WORK REQUEST
Each line below that includes the word "input" is to be reported.

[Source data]
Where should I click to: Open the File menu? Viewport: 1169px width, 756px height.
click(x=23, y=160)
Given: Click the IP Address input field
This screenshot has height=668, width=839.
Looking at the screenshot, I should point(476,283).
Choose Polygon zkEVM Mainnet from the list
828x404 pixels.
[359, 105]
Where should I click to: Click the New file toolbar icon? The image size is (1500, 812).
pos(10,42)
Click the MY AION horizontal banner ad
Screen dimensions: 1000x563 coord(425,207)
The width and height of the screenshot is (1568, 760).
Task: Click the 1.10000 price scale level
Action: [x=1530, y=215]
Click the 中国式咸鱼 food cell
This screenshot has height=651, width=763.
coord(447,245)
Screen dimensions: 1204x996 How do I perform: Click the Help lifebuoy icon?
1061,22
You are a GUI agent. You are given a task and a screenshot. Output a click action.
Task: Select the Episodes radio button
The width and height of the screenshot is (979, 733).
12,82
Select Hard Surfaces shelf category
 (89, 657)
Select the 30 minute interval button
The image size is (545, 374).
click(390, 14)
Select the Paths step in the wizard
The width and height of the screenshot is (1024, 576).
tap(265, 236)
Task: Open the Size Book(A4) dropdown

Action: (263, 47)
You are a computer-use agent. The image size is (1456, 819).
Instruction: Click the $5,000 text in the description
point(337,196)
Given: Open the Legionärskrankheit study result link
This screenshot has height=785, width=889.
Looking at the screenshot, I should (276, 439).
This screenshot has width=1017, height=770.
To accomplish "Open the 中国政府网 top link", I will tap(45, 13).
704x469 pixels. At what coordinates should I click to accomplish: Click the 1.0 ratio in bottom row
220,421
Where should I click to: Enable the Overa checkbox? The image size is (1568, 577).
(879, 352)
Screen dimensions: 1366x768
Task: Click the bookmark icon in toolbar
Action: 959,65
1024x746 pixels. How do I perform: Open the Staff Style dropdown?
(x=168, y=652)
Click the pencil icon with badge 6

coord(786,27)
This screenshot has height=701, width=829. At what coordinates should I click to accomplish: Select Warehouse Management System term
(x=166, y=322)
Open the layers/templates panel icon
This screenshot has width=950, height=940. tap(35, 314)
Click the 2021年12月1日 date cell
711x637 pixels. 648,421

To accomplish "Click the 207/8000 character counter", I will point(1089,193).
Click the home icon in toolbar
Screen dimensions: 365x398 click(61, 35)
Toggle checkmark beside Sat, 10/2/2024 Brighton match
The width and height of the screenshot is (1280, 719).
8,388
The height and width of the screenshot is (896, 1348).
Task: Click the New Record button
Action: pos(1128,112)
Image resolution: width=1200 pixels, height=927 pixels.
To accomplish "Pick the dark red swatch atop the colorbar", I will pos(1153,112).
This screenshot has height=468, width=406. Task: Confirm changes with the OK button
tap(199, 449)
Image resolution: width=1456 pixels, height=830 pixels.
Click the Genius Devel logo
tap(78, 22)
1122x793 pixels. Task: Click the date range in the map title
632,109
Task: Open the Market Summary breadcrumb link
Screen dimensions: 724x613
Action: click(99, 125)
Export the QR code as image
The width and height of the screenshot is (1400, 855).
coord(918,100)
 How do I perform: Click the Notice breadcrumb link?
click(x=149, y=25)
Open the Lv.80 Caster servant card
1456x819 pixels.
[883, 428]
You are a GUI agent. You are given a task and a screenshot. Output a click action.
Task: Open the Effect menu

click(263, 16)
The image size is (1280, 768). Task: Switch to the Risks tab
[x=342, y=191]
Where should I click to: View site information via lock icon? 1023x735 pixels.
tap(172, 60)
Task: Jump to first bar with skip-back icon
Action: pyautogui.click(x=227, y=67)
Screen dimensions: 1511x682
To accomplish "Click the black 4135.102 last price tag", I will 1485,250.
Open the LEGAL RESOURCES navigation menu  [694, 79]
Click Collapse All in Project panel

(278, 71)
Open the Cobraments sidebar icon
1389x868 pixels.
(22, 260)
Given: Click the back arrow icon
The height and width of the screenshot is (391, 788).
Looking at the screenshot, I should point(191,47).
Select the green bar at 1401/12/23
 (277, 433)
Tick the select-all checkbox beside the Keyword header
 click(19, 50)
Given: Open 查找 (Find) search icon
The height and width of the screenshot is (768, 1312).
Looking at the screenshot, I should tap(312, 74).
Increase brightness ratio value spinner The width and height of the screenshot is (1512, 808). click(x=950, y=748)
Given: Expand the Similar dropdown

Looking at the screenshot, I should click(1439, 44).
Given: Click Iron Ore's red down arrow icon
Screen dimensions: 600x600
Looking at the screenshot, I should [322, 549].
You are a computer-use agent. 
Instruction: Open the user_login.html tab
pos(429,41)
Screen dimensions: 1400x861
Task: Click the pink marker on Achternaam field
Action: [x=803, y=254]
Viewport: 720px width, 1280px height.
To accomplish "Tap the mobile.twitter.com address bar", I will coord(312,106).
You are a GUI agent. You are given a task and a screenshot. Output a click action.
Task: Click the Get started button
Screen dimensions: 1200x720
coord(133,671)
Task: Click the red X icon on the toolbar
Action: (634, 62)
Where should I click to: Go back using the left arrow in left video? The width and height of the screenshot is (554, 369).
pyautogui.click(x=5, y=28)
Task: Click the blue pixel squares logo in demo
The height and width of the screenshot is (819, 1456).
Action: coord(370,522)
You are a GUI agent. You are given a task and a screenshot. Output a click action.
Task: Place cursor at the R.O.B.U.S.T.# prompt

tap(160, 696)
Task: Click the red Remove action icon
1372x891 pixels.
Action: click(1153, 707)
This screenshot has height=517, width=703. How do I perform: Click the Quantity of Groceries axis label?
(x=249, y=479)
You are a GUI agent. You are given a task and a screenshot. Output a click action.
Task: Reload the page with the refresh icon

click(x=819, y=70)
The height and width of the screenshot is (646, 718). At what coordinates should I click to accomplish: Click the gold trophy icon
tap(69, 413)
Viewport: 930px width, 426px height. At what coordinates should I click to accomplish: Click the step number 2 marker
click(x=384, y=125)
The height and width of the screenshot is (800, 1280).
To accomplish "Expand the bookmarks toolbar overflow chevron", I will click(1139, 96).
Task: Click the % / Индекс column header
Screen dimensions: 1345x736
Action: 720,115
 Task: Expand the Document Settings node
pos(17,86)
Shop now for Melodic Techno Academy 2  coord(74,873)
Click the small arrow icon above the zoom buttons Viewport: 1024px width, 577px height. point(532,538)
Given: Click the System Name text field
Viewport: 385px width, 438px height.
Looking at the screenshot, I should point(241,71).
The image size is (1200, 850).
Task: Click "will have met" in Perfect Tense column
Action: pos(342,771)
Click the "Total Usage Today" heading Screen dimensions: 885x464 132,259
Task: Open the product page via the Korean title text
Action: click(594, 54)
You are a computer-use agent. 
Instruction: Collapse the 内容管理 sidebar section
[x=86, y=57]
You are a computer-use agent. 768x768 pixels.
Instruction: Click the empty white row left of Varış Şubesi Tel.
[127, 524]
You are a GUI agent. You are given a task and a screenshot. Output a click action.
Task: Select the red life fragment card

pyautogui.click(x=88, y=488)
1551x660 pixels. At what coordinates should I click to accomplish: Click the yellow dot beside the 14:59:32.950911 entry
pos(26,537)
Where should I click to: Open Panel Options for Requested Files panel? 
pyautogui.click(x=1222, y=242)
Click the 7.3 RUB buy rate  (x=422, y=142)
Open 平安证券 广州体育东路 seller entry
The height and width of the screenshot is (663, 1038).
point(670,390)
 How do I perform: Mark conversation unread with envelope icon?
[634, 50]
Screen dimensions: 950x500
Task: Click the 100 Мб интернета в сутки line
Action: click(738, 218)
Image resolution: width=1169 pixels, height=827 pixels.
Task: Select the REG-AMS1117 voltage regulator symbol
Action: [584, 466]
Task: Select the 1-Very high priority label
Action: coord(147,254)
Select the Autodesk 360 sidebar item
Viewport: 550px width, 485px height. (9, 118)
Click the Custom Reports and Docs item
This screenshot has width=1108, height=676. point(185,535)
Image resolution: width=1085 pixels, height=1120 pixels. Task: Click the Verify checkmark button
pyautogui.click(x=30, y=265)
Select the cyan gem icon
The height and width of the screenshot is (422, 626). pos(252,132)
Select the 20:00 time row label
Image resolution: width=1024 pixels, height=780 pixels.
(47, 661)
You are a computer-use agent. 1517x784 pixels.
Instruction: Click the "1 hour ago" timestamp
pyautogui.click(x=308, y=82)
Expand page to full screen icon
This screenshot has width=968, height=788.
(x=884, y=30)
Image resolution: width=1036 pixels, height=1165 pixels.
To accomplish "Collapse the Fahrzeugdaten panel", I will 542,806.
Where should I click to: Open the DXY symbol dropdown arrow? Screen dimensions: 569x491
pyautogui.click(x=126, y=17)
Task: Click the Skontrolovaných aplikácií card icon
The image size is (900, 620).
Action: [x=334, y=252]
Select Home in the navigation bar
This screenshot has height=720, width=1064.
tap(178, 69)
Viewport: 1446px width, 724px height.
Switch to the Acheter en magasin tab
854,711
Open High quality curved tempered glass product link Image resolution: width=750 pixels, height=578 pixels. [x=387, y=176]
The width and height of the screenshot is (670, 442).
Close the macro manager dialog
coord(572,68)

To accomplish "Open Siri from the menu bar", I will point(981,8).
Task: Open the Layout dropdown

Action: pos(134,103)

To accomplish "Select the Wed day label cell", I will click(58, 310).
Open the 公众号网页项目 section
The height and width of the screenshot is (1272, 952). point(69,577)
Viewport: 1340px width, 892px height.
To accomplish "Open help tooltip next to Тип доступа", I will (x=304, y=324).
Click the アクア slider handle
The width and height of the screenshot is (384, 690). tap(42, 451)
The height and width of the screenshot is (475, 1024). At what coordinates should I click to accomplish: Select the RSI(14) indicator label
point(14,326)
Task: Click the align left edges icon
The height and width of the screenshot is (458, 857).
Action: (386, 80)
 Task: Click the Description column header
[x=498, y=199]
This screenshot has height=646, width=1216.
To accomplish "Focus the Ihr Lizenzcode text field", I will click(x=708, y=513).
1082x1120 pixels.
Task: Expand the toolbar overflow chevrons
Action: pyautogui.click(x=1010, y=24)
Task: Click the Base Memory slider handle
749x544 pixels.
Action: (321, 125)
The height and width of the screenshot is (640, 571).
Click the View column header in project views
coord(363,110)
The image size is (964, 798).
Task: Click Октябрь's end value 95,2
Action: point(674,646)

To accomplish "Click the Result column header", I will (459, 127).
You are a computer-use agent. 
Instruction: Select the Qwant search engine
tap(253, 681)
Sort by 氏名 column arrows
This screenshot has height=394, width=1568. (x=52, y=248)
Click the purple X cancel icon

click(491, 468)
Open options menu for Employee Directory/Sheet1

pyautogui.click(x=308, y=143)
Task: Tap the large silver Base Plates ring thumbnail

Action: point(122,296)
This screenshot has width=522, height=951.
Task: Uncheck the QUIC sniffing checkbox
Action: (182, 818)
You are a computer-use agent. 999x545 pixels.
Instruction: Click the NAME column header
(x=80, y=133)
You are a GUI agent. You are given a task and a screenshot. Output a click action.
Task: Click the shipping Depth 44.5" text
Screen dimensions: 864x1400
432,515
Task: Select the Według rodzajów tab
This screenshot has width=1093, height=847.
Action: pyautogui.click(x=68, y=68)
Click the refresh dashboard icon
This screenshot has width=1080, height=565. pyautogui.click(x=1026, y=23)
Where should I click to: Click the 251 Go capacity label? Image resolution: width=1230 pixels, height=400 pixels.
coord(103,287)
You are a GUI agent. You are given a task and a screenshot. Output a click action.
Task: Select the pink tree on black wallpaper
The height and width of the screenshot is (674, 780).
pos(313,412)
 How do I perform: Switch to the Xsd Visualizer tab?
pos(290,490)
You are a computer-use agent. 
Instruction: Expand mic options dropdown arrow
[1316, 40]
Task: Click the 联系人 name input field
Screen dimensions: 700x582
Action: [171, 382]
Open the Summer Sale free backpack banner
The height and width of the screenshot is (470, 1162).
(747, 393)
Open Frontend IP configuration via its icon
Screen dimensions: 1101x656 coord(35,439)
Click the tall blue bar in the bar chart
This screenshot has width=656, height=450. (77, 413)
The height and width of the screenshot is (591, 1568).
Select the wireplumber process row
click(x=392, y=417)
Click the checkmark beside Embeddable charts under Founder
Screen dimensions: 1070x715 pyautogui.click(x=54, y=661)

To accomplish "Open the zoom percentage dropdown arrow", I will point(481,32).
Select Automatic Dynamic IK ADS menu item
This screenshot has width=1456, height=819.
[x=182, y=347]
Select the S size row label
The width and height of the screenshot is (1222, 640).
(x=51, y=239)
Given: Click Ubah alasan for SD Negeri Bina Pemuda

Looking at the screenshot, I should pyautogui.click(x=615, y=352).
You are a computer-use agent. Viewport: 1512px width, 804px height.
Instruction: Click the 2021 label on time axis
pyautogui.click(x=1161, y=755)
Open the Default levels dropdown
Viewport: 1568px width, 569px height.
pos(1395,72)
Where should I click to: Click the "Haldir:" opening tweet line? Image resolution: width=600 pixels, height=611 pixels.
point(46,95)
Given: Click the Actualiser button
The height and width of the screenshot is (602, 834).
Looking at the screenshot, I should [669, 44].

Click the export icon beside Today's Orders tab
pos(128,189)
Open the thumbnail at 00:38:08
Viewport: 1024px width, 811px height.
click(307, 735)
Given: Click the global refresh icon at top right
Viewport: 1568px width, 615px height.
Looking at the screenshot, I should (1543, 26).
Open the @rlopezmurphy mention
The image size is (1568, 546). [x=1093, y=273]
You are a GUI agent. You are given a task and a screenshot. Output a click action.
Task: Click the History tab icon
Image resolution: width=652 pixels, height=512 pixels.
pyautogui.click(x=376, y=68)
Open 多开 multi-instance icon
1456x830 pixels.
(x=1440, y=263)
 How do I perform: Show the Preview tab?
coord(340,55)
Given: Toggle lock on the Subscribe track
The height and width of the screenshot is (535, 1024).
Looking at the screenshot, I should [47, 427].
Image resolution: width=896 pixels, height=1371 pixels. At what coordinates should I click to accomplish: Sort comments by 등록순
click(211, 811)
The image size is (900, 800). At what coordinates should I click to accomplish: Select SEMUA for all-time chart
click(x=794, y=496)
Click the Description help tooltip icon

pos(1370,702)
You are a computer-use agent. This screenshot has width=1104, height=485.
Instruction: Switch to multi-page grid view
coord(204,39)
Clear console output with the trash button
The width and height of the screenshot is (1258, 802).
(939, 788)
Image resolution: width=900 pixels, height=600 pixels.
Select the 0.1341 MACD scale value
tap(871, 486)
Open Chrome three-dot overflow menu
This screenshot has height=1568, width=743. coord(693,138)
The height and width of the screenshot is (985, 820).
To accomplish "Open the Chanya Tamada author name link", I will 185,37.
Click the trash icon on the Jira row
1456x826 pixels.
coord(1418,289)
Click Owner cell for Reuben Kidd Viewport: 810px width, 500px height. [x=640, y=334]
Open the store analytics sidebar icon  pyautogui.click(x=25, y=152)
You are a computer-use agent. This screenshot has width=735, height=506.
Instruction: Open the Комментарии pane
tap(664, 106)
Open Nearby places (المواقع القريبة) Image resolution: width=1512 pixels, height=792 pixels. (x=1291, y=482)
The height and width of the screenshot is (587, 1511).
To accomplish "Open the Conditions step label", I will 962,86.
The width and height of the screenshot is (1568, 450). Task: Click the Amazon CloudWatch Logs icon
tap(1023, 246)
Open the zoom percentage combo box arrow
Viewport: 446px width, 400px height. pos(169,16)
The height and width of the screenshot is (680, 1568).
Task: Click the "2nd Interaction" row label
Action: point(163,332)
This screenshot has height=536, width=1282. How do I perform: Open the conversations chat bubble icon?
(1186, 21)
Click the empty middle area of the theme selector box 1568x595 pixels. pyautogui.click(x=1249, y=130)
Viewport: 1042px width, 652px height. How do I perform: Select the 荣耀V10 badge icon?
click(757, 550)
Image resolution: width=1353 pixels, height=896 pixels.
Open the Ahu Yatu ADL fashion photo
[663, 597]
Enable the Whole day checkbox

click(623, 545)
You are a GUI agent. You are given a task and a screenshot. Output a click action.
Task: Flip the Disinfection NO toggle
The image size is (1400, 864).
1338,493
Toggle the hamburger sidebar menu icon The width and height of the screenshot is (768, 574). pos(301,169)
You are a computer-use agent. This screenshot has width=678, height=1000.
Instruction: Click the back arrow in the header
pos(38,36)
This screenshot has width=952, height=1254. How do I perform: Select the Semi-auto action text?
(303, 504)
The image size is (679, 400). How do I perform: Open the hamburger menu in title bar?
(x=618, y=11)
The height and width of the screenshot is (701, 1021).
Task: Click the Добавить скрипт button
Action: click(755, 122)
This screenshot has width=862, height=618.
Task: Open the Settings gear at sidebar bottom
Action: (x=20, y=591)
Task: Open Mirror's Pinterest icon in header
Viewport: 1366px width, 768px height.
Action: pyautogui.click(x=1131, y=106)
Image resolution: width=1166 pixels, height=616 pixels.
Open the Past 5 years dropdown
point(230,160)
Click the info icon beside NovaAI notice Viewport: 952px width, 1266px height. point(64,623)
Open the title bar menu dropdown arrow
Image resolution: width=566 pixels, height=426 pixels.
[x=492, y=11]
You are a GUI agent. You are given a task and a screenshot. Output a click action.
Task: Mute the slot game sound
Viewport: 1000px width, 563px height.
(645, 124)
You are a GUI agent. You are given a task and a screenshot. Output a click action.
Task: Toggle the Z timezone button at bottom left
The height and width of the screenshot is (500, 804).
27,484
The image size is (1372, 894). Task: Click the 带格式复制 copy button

OUTPUT
Given: Click the IP Address input field
Task: Click the 联系人 name input field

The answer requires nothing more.